## What you have to do:
Exact copy, no pictures: output each line below as it stands.

(Records excerpted from a collection)
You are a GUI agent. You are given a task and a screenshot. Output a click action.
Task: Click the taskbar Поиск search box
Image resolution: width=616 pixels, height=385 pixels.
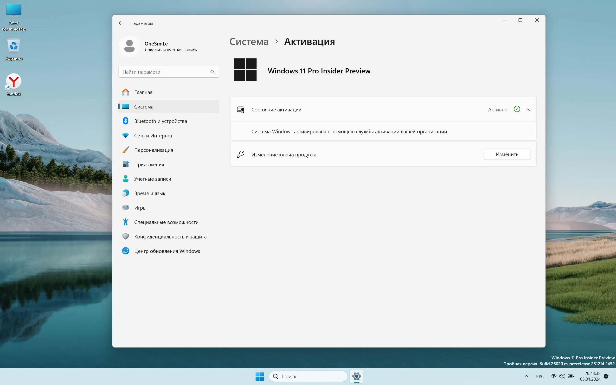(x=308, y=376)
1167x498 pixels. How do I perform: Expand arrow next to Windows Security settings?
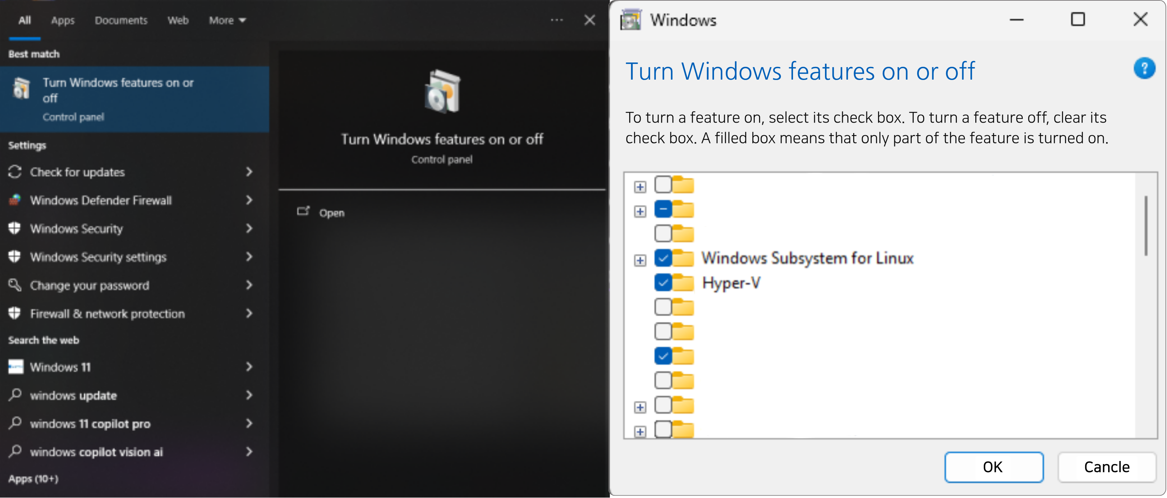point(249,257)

## Exercise result:
You are a GUI agent. You are given a task and a screenshot. Output a click action.
Task: Click the taskbar Поиск search box
Image resolution: width=616 pixels, height=385 pixels.
(x=308, y=376)
1167x498 pixels. How do I perform: Expand arrow next to Windows Security settings?
point(249,257)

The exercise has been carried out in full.